For image processing, generative models, such as diffusion models, can be employed to generate diverse high-resolution images. Generative models can be trained to generate image data based on provided conditions. One or more conditions (e.g., an image, video, text, a pose, and/an edge(s)) may be provided to a generative model. Image data generated by a generative model may be new image data (e.g., based on training of the generative model). The new image data may be conditioned on the provided image, but not replicated from the provided image.
The following presents a simplified summary relating to one or more aspects disclosed herein. Thus, the following summary should not be considered an extensive overview relating to all contemplated aspects, nor should the following summary be considered to identify key or critical elements relating to all contemplated aspects or to delineate the scope associated with any particular aspect. Accordingly, the following summary has the sole purpose to present certain concepts relating to one or more aspects relating to the mechanisms disclosed herein in a simplified form to precede the detailed description presented below.

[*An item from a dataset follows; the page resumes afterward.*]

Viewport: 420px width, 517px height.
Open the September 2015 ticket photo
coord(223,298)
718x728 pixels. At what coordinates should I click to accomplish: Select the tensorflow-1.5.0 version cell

Disclosed are systems and techniques for multimodal guidance distillation for efficient diffusion models. According to at least one example, an apparatus for image processing is provided. The apparatus includes one or more memories configured to store one or more features and one or more processors coupled to the one or more memories and configured to: obtain, via a neural network of a diffusion model, features associated with an input image, a plurality of conditioning inputs, and a plurality of guidance scale inputs, wherein each guidance scale input of the plurality of guidance scale inputs is associated with a respective conditioning input of the plurality of conditioning inputs; generate, using the neural network, output features based on the features associated with the input image, the plurality of conditioning inputs, and the plurality of guidance scale inputs; and generate, using the diffusion model, an output image based on the output features, wherein the output image is a modified version of the input image based on the plurality of conditioning inputs.
In some aspects, a method of image processing is provided. The method includes: obtaining, by a neural network of a diffusion model, features associated with an input image, a plurality of conditioning inputs, and a plurality of guidance scale inputs, wherein each guidance scale input of the plurality of guidance scale inputs is associated with a respective conditioning input of the plurality of conditioning inputs; generating, by the neural network, output features based on the features associated with the input image, the plurality of conditioning inputs, and the plurality of guidance scale inputs; and generating, by the diffusion model, an output image based on the output features, wherein the output image is a modified version of the input image based on the plurality of conditioning inputs.
In some aspects, a non-transitory computer-readable medium is provided having stored thereon instructions that, when executed by one or more processors, cause the one or more processors to: obtain, via a neural network of a diffusion model, features associated with an input image, a plurality of conditioning inputs, and a plurality of guidance scale inputs, wherein each guidance scale input of the plurality of guidance scale inputs is associated with a respective conditioning input of the plurality of conditioning inputs; generate, using the neural network, output features based on the features associated with the input image, the plurality of conditioning inputs, and the plurality of guidance scale inputs; and generate, using the diffusion model, an output image based on the output features, wherein the output image is a modified version of the input image based on the plurality of conditioning inputs.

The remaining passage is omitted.